Dat neemt niet weg dat ons eigen land en onze eigen samenleving ook geen verheffend beeld laten zien. Mensen ergeren zich aan elkaar. In grote steden worden regelmatig ontploffingen gehoord: even een explosief bij de deur van iemand die je dwars zit. Keer op keer hoor je van schietpartijen, vorige week nog in Groningen. In Den Haag komt een messenverbod want jongeren steken elkaar voor het minste of geringste overhoop. We halen honderden politieagenten dag in dag uit naar Den Haag omdat Extinction Rebbelion de aorta van de stad, de A12, blokkeert. Hoop voor de samenleving? Het lijkt zo tegenstrijdig. En toch hoop…

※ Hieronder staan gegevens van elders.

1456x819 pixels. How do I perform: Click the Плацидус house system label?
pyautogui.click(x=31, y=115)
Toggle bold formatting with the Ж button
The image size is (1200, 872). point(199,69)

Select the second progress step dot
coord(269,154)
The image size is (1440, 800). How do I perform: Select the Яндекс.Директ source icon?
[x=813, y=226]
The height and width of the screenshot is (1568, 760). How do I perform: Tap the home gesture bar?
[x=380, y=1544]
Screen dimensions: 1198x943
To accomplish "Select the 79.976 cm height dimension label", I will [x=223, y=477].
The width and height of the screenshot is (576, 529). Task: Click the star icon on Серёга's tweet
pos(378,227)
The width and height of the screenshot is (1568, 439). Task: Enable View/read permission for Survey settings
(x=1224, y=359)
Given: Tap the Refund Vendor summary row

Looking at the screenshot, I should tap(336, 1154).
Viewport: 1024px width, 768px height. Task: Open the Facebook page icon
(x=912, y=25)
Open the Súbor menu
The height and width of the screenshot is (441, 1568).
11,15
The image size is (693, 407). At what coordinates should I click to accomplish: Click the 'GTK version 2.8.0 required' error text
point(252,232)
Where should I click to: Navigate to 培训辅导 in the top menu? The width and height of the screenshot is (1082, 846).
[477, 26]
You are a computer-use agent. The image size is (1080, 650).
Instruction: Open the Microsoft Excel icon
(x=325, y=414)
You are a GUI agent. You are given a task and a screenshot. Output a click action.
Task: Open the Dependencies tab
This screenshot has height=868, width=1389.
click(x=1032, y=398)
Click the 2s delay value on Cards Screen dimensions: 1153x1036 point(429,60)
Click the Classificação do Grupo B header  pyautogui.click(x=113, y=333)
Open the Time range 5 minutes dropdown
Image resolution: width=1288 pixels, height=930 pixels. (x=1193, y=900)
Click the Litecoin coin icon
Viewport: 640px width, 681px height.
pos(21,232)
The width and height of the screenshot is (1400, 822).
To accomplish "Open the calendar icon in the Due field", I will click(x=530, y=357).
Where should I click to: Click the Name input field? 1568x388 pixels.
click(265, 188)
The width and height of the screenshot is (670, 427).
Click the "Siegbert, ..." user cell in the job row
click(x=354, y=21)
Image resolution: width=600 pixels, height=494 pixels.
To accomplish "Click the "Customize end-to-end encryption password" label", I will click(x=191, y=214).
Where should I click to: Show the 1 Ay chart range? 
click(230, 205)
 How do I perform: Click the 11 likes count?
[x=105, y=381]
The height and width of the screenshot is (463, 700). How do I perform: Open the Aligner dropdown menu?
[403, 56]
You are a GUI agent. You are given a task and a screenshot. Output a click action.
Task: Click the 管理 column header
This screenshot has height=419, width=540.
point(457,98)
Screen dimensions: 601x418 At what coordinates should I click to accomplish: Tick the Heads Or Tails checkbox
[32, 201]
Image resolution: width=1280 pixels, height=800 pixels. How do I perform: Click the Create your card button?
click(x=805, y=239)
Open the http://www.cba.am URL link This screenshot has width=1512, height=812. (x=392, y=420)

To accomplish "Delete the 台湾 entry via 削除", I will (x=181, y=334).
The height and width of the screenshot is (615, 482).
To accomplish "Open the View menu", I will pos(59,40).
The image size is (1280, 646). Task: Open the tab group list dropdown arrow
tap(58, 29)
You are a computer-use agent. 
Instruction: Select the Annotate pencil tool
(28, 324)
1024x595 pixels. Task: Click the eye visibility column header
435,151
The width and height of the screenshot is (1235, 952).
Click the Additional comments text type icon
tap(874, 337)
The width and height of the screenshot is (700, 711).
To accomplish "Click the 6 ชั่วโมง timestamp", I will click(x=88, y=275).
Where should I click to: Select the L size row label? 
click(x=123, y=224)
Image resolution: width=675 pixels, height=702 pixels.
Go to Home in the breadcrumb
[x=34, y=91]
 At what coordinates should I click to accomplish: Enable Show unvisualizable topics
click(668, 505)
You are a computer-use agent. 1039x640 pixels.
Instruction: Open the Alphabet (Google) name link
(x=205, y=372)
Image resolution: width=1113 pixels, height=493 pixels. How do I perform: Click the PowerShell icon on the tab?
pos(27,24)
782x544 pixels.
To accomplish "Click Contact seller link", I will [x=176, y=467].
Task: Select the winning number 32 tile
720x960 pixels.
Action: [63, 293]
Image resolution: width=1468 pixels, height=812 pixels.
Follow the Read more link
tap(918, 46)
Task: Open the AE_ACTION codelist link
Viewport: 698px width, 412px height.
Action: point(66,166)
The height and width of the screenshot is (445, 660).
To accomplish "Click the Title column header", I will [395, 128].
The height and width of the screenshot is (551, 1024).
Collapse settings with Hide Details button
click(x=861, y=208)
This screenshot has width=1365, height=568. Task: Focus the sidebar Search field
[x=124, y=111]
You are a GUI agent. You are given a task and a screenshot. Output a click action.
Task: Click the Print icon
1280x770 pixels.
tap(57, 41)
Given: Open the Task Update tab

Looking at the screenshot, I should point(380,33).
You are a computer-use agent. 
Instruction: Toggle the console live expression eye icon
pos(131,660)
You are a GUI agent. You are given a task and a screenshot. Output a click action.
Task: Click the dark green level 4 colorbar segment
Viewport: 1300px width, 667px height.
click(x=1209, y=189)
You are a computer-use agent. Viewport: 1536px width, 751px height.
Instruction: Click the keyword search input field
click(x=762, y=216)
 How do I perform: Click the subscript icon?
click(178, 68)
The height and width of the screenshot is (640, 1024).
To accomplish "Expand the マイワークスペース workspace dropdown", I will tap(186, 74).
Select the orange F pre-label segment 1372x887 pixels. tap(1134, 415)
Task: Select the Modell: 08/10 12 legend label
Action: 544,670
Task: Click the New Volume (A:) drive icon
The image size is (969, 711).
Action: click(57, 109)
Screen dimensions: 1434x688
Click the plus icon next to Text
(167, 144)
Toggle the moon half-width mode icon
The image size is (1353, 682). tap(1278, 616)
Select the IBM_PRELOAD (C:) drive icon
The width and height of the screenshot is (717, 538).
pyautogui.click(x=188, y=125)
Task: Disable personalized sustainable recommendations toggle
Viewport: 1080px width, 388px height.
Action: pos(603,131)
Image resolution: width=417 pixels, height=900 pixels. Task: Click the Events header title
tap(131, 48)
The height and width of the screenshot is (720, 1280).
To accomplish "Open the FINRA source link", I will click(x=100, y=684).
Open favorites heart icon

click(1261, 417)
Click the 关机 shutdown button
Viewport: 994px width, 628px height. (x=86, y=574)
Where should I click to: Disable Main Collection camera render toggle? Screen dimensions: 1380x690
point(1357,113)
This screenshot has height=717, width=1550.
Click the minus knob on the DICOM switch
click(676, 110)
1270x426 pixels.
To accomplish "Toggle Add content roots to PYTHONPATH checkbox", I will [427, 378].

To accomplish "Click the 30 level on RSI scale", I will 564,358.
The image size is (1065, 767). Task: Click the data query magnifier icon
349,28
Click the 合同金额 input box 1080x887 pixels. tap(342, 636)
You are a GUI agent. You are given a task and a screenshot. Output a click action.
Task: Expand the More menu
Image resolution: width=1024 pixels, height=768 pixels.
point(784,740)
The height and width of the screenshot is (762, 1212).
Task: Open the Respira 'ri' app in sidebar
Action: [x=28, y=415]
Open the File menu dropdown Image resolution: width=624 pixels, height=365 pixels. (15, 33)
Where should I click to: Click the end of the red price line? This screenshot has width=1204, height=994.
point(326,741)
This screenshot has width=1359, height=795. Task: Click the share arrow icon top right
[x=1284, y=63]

”Hoop” behoort tot de soort woorden waarvan we er niet veel hebben in onze woordenschat. Eigenlijk is de betekenis ervan niet zo goed te omschrijven. Natuurlijk, soms wordt het heel plat gebruikt, bijvoorbeeld in de zin: „Ik hoop dat het op Prinsjesdag mooi weer is.” Maar voor hoop die dieper gaat, is er eigenlijk geen sluitende definitie. Ik heb wel een paar pogingen gelezen, zoals: „Hoop is een wensende verwachting, dat iets goeds, dat nog onzeker is en in de toekomst ligt, werkelijkheid zal worden.” Of meer filosofisch:  „De hoop is een deugd, dat wil zeggen een innerlijke houding (habitus, habit, attitude) die het fundamentele vertrouwen uitdrukt waarmee een mens of een gemeenschap de toekomst benadert.”

Niet alleen een wens

Vooralsnog klinkt dit me allemaal iets te hoogdravend. Misschien moeten we het maar heel praktisch maken. De leraar zegt: „Met deze cijfers blijf je zitten.” De leerling vraagt: „Maar als ik nu nog een keer een 10 haal?” Afhankelijk van het antwoord gaat de leerling aan het werk of laat hij alle hoop varen. De dokter zegt: „U bent ongeneeslijk ziek.” De patiënt zegt: „Wat kunt u nog doen?” En dan begint een proces van kuren. Want ook bij de ernstigste boodschap die een mens kan krijgen, zoekt hij toch nog naar een glimpje hoop. Daar grijpen we ons aan vast. En dat is begrijpelijk. Maar hoe vaak gebeurt het niet dat, als de arts ook die laatste hoop weg moet nemen, het vervolgens heel snel gaat. Geen hoop meer. Afgelopen. Terwijl hoop doet leven!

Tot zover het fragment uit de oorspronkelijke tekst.